An acceptable answer contains every record below, unchanged, and no pictures.

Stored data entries
= Beginning of Section =

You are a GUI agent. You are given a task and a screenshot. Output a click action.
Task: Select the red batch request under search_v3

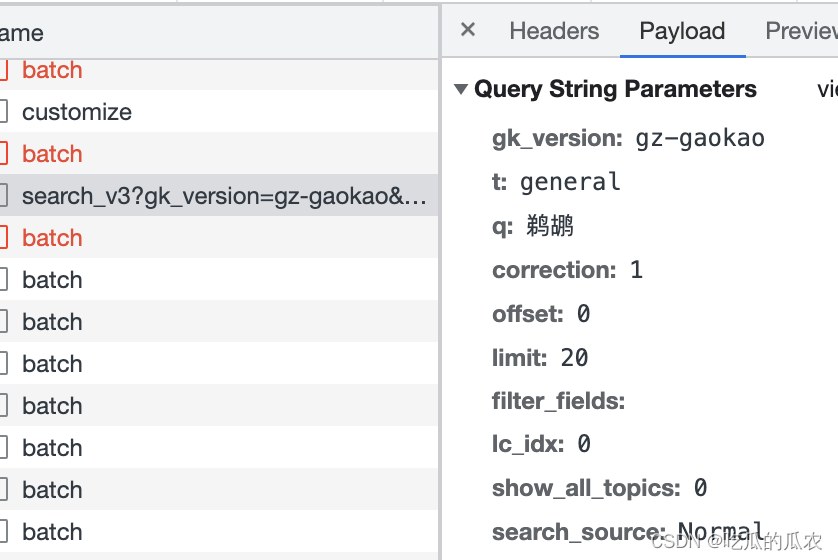point(52,238)
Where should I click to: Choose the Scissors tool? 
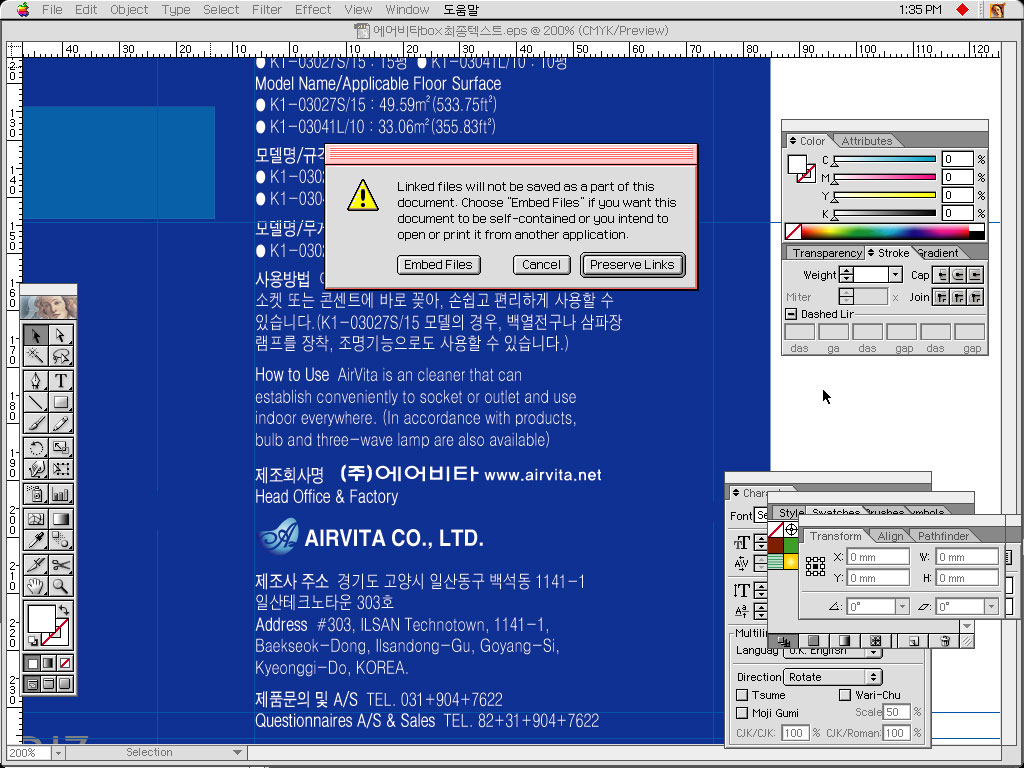tap(61, 565)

= End of Section =

_Final answer:_
You are a GUI agent. You are given a task and a screenshot. Output a click action.
Task: Select the red batch request under search_v3

point(52,238)
Where should I click to: Choose the Scissors tool? 
tap(61, 565)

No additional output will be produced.